| THE TASK |
Copy every one of the following rows back out word for word, with nothing changed.

| LISTING |
* BEGIN *

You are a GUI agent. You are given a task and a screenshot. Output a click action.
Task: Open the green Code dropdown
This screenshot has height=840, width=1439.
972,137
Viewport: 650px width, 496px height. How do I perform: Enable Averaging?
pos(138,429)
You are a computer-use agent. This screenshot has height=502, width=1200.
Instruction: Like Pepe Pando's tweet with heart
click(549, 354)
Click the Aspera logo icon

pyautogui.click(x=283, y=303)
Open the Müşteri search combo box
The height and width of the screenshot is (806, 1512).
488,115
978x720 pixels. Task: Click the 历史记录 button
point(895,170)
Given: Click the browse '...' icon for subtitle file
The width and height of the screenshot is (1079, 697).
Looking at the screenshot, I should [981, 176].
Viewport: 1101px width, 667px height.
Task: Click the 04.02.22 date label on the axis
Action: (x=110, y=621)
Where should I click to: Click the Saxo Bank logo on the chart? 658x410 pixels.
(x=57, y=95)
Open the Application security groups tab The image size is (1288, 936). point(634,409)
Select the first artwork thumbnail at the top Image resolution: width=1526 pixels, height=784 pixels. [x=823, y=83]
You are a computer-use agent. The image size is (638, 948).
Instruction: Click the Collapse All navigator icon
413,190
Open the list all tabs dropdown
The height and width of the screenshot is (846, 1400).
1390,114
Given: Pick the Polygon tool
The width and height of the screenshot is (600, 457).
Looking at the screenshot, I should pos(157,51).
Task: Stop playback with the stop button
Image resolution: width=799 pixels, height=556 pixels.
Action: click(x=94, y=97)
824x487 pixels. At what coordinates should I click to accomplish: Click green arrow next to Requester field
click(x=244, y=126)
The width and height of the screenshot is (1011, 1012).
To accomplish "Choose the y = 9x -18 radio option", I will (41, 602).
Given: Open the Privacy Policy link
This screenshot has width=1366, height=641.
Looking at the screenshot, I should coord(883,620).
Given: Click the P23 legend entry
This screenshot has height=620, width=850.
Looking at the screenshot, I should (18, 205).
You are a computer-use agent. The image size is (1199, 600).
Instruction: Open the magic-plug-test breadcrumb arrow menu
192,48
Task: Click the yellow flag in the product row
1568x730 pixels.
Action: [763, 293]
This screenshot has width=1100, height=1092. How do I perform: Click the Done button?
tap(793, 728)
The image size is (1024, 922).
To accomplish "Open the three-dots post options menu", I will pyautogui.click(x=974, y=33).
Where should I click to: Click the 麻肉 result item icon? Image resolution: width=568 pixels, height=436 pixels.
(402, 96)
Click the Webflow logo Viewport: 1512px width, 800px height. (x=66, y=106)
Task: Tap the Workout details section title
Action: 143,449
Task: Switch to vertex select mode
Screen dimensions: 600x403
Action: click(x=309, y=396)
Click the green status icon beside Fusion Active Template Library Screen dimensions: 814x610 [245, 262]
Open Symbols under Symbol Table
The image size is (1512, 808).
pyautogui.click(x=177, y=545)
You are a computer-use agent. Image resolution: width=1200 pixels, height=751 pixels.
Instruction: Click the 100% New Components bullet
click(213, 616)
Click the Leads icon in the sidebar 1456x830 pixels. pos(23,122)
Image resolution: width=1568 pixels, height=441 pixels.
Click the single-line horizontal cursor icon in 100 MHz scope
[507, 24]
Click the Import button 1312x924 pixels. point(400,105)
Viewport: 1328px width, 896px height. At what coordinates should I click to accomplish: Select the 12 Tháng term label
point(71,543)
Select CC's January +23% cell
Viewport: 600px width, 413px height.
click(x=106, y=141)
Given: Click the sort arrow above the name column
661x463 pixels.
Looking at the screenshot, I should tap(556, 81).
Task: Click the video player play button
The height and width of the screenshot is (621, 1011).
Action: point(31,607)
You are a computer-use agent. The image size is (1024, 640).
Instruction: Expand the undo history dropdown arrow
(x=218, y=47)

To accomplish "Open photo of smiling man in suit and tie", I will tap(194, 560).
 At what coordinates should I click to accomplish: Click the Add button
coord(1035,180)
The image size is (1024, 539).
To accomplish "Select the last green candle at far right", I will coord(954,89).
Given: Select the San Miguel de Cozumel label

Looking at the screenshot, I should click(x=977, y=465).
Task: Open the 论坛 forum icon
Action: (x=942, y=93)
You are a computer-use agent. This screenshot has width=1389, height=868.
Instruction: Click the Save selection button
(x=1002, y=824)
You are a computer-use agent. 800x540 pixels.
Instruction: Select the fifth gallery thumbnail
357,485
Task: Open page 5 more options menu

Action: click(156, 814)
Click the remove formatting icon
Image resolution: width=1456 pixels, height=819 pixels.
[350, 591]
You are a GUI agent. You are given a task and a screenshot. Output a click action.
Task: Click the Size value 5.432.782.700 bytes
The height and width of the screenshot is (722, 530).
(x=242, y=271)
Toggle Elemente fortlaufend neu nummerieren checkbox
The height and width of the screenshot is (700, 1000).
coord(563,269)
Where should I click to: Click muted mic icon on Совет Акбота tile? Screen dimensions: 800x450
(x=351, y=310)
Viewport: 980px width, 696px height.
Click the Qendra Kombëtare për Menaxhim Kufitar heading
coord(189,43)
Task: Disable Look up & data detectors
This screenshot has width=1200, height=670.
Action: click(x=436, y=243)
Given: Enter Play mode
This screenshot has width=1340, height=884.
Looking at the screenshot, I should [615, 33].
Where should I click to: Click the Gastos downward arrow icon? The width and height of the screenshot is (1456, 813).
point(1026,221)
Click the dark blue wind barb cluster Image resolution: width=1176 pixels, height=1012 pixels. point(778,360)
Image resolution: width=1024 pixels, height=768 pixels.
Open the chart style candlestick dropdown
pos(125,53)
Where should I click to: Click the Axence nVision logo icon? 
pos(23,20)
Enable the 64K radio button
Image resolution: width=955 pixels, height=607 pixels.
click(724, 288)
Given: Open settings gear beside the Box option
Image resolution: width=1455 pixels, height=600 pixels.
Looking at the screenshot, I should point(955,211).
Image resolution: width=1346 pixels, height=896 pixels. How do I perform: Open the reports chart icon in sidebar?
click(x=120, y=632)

* END *

| SOLUTION |
You are a GUI agent. You are given a task and a screenshot. Output a click action.
Task: Open the green Code dropdown
This screenshot has height=840, width=1439.
972,137
Viewport: 650px width, 496px height. How do I perform: Enable Averaging?
pos(138,429)
You are a computer-use agent. This screenshot has height=502, width=1200.
Instruction: Like Pepe Pando's tweet with heart
click(549, 354)
Click the Aspera logo icon

pyautogui.click(x=283, y=303)
Open the Müşteri search combo box
The height and width of the screenshot is (806, 1512).
488,115
978x720 pixels. Task: Click the 历史记录 button
point(895,170)
Given: Click the browse '...' icon for subtitle file
The width and height of the screenshot is (1079, 697).
Looking at the screenshot, I should [981, 176].
Viewport: 1101px width, 667px height.
Task: Click the 04.02.22 date label on the axis
Action: (x=110, y=621)
Where should I click to: Click the Saxo Bank logo on the chart? 658x410 pixels.
(x=57, y=95)
Open the Application security groups tab The image size is (1288, 936). point(634,409)
Select the first artwork thumbnail at the top Image resolution: width=1526 pixels, height=784 pixels. [x=823, y=83]
You are a computer-use agent. The image size is (638, 948).
Instruction: Click the Collapse All navigator icon
413,190
Open the list all tabs dropdown
The height and width of the screenshot is (846, 1400).
1390,114
Given: Pick the Polygon tool
The width and height of the screenshot is (600, 457).
Looking at the screenshot, I should pos(157,51).
Task: Stop playback with the stop button
Image resolution: width=799 pixels, height=556 pixels.
Action: click(x=94, y=97)
824x487 pixels. At what coordinates should I click to accomplish: Click green arrow next to Requester field
click(x=244, y=126)
The width and height of the screenshot is (1011, 1012).
To accomplish "Choose the y = 9x -18 radio option", I will (41, 602).
Given: Open the Privacy Policy link
This screenshot has width=1366, height=641.
Looking at the screenshot, I should coord(883,620).
Given: Click the P23 legend entry
This screenshot has height=620, width=850.
Looking at the screenshot, I should (18, 205).
You are a computer-use agent. The image size is (1199, 600).
Instruction: Open the magic-plug-test breadcrumb arrow menu
192,48
Task: Click the yellow flag in the product row
1568x730 pixels.
Action: [763, 293]
This screenshot has width=1100, height=1092. How do I perform: Click the Done button?
tap(793, 728)
The image size is (1024, 922).
To accomplish "Open the three-dots post options menu", I will pyautogui.click(x=974, y=33).
Where should I click to: Click the 麻肉 result item icon? Image resolution: width=568 pixels, height=436 pixels.
(402, 96)
Click the Webflow logo Viewport: 1512px width, 800px height. (x=66, y=106)
Task: Tap the Workout details section title
Action: 143,449
Task: Switch to vertex select mode
Screen dimensions: 600x403
Action: click(x=309, y=396)
Click the green status icon beside Fusion Active Template Library Screen dimensions: 814x610 [245, 262]
Open Symbols under Symbol Table
The image size is (1512, 808).
pyautogui.click(x=177, y=545)
You are a computer-use agent. Image resolution: width=1200 pixels, height=751 pixels.
Instruction: Click the 100% New Components bullet
click(213, 616)
Click the Leads icon in the sidebar 1456x830 pixels. pos(23,122)
Image resolution: width=1568 pixels, height=441 pixels.
Click the single-line horizontal cursor icon in 100 MHz scope
[507, 24]
Click the Import button 1312x924 pixels. point(400,105)
Viewport: 1328px width, 896px height. At what coordinates should I click to accomplish: Select the 12 Tháng term label
point(71,543)
Select CC's January +23% cell
Viewport: 600px width, 413px height.
click(x=106, y=141)
Given: Click the sort arrow above the name column
661x463 pixels.
Looking at the screenshot, I should tap(556, 81).
Task: Click the video player play button
The height and width of the screenshot is (621, 1011).
Action: point(31,607)
You are a computer-use agent. The image size is (1024, 640).
Instruction: Expand the undo history dropdown arrow
(x=218, y=47)

To accomplish "Open photo of smiling man in suit and tie", I will tap(194, 560).
 At what coordinates should I click to accomplish: Click the Add button
coord(1035,180)
The image size is (1024, 539).
To accomplish "Select the last green candle at far right", I will coord(954,89).
Given: Select the San Miguel de Cozumel label

Looking at the screenshot, I should click(x=977, y=465).
Task: Open the 论坛 forum icon
Action: (x=942, y=93)
You are a computer-use agent. This screenshot has width=1389, height=868.
Instruction: Click the Save selection button
(x=1002, y=824)
You are a computer-use agent. 800x540 pixels.
Instruction: Select the fifth gallery thumbnail
357,485
Task: Open page 5 more options menu

Action: click(156, 814)
Click the remove formatting icon
Image resolution: width=1456 pixels, height=819 pixels.
[350, 591]
You are a GUI agent. You are given a task and a screenshot. Output a click action.
Task: Click the Size value 5.432.782.700 bytes
The height and width of the screenshot is (722, 530).
(x=242, y=271)
Toggle Elemente fortlaufend neu nummerieren checkbox
The height and width of the screenshot is (700, 1000).
coord(563,269)
Where should I click to: Click muted mic icon on Совет Акбота tile? Screen dimensions: 800x450
(x=351, y=310)
Viewport: 980px width, 696px height.
Click the Qendra Kombëtare për Menaxhim Kufitar heading
coord(189,43)
Task: Disable Look up & data detectors
This screenshot has width=1200, height=670.
Action: click(x=436, y=243)
Given: Enter Play mode
This screenshot has width=1340, height=884.
Looking at the screenshot, I should [615, 33].
Where should I click to: Click the Gastos downward arrow icon? The width and height of the screenshot is (1456, 813).
point(1026,221)
Click the dark blue wind barb cluster Image resolution: width=1176 pixels, height=1012 pixels. point(778,360)
Image resolution: width=1024 pixels, height=768 pixels.
Open the chart style candlestick dropdown
pos(125,53)
Where should I click to: Click the Axence nVision logo icon? 
pos(23,20)
Enable the 64K radio button
Image resolution: width=955 pixels, height=607 pixels.
click(724, 288)
Given: Open settings gear beside the Box option
Image resolution: width=1455 pixels, height=600 pixels.
Looking at the screenshot, I should point(955,211).
Image resolution: width=1346 pixels, height=896 pixels. How do I perform: Open the reports chart icon in sidebar?
click(x=120, y=632)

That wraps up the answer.